> _Stored items_
══════

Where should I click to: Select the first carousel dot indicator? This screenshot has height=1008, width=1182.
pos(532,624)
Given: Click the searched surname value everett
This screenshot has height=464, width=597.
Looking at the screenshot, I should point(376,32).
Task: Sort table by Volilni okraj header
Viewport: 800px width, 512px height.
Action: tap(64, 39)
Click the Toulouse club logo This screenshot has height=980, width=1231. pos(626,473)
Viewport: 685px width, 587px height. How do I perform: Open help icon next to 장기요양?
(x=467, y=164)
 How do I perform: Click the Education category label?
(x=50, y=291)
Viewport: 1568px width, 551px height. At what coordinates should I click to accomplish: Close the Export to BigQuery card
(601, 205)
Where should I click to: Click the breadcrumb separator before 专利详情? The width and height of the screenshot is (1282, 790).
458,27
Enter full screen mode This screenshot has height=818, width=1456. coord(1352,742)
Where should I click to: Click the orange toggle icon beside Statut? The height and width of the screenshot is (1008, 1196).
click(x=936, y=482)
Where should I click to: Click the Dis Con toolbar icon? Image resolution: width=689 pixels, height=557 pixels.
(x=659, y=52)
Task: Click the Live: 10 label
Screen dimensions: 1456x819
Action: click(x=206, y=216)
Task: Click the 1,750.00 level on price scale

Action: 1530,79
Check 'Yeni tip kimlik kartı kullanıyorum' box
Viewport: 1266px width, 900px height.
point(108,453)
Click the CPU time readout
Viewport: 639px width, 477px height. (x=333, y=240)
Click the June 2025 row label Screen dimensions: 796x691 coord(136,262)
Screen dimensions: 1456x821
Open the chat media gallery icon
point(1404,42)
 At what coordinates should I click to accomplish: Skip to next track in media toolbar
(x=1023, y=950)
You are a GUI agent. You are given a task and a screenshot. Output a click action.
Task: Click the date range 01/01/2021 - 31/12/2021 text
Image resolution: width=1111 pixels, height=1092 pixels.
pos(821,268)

══════

> _Task_
A complete and exact reproduction of the data is needed.

> _Solution_
Where should I click to: Select the first carousel dot indicator? This screenshot has height=1008, width=1182.
pos(532,624)
Given: Click the searched surname value everett
This screenshot has height=464, width=597.
Looking at the screenshot, I should point(376,32).
Task: Sort table by Volilni okraj header
Viewport: 800px width, 512px height.
Action: tap(64, 39)
Click the Toulouse club logo This screenshot has height=980, width=1231. pos(626,473)
Viewport: 685px width, 587px height. How do I perform: Open help icon next to 장기요양?
(x=467, y=164)
 How do I perform: Click the Education category label?
(x=50, y=291)
Viewport: 1568px width, 551px height. At what coordinates should I click to accomplish: Close the Export to BigQuery card
(601, 205)
Where should I click to: Click the breadcrumb separator before 专利详情? The width and height of the screenshot is (1282, 790).
458,27
Enter full screen mode This screenshot has height=818, width=1456. coord(1352,742)
Where should I click to: Click the orange toggle icon beside Statut? The height and width of the screenshot is (1008, 1196).
click(x=936, y=482)
Where should I click to: Click the Dis Con toolbar icon? Image resolution: width=689 pixels, height=557 pixels.
(x=659, y=52)
Task: Click the Live: 10 label
Screen dimensions: 1456x819
Action: click(x=206, y=216)
Task: Click the 1,750.00 level on price scale

Action: 1530,79
Check 'Yeni tip kimlik kartı kullanıyorum' box
Viewport: 1266px width, 900px height.
point(108,453)
Click the CPU time readout
Viewport: 639px width, 477px height. (x=333, y=240)
Click the June 2025 row label Screen dimensions: 796x691 coord(136,262)
Screen dimensions: 1456x821
Open the chat media gallery icon
point(1404,42)
 At what coordinates should I click to accomplish: Skip to next track in media toolbar
(x=1023, y=950)
You are a GUI agent. You are given a task and a screenshot. Output a click action.
Task: Click the date range 01/01/2021 - 31/12/2021 text
Image resolution: width=1111 pixels, height=1092 pixels.
pos(821,268)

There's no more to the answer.